It seems like we can finally enjoy some beautiful summery weather – our garden hasn’t got many flowers yet but just being able to enjoy meals outside makes me happy (and hope that the cold miserable winter won’t come back…)
I recently posted about a dessert using rhubarb and strawberry, but having seen lots of rhubarb growing in our neighbour’s garden, decided to try an easy & interesting sounding recipe in Vogue Entertaining + Travel (vol.31). It’s Alastair Hendy’s and very much like his other recipes, it has a homely touch to it (I must confess that it was the picture rather than the recipe that first caught my eye :))
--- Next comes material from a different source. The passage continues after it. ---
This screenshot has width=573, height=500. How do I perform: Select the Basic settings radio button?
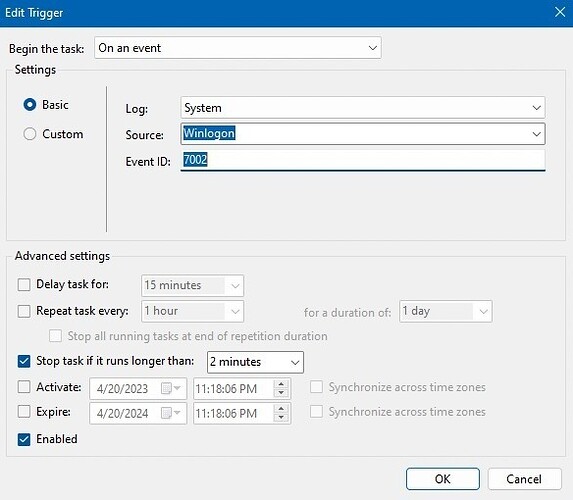(x=30, y=105)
It’s rhubarb and almond flavoured yoghurt ice-cream with strawberry syrup – I followed his recipe (adjusting the quantities of some ingredients) and just froze the mixture in the end, but as I expected it became rather icy – I didn’t think the texture works very well with this kind of creamy taste, so I think I’m going to churn it in the ice-cream machine next time :) Also, I wasn’t really thinking when I was making it but it would be nicer to ripple the strawberry syrup throughout – otherwise, you only get one bite of strawberry flavour!
It tasted lovely despite those minor points though and makes you feel nostalgic (no, I’ve never had this dessert before but it does so all the same) – as opposed to the Claudia Fleming’s dessert above that has a rather elegant, sophisticated touch.
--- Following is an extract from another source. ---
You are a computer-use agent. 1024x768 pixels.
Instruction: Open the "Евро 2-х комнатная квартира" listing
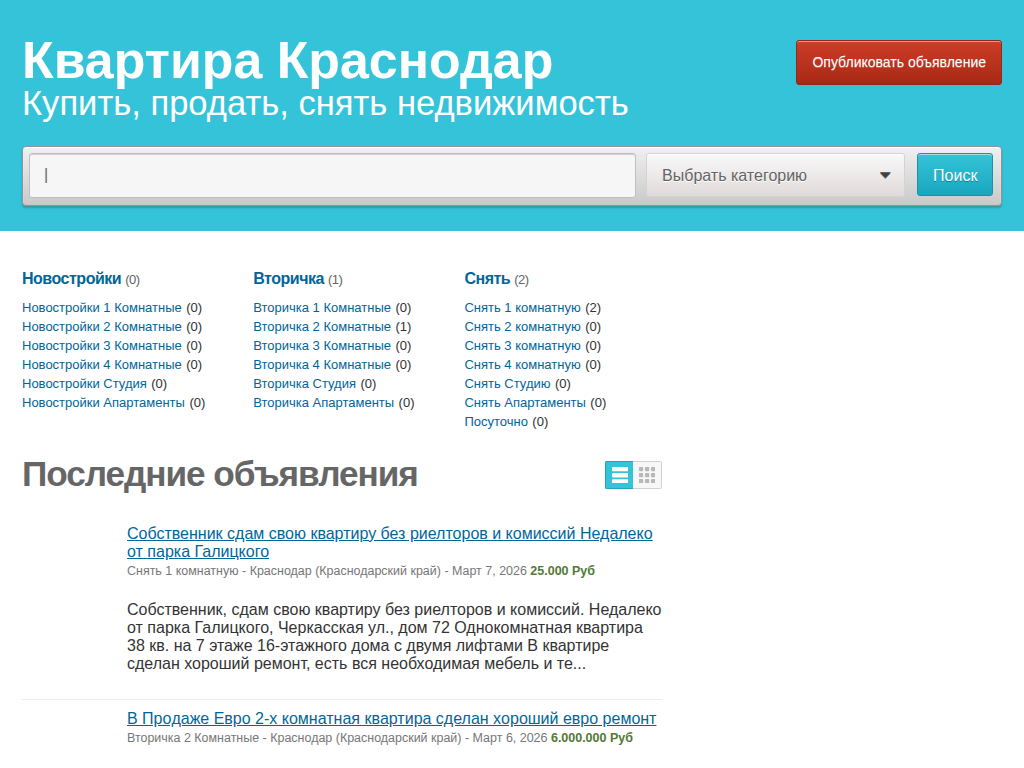(391, 718)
When you cook the rhubarb, you need to check how sweet it is – it’s likely that you’ll need to add more sugar than the recipe suggests.
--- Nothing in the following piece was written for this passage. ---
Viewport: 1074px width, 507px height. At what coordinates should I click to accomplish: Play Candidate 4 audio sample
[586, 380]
Strawberry and rhubarb almond yoghurt ice lollies
makes about 10
6 tablespoons caster sugar, plus extra to taste
squeeze of lemon juice
250g pink rhubarb, trimmed and chopped
80g ground almonds
250ml evaporated milk
450g Greek-style yoghurt
Choose suitable moulds (I used shot glasses) and cool in the freezer.
Place the strawberries, 2 tablespoons sugar and the lemon juice in a saucepan; simmer for about 5 minutes, then sieve out the seeds. Return the mixture to the pan and reduce to a thick syrup, and cool. Pour the syrup into the chilled moulds so that it runs down in lines, then freeze.
Cook the rhubarb in a saucepan with a tablespoon of water and 4 tablespoons sugar until soft, add more sugar if required and puree in a food processor.
Add the ground almonds to the evaporated milk and milk in a saucepan and heat; then set aside to cool. Finely sieve, squeezing out as much of the milk as possible and discard the solids.
Whiz the rhubarb, almond milk and yoghurt in a food processor until smooth. Chill and pour the mixture into the moulds – then freeze overnight (don’t forget to push in the lollipop sticks before they are completely frozen.) Or if you’re going to use an ice-cream machine, pipe the mixture into the moulds after churning and freeze.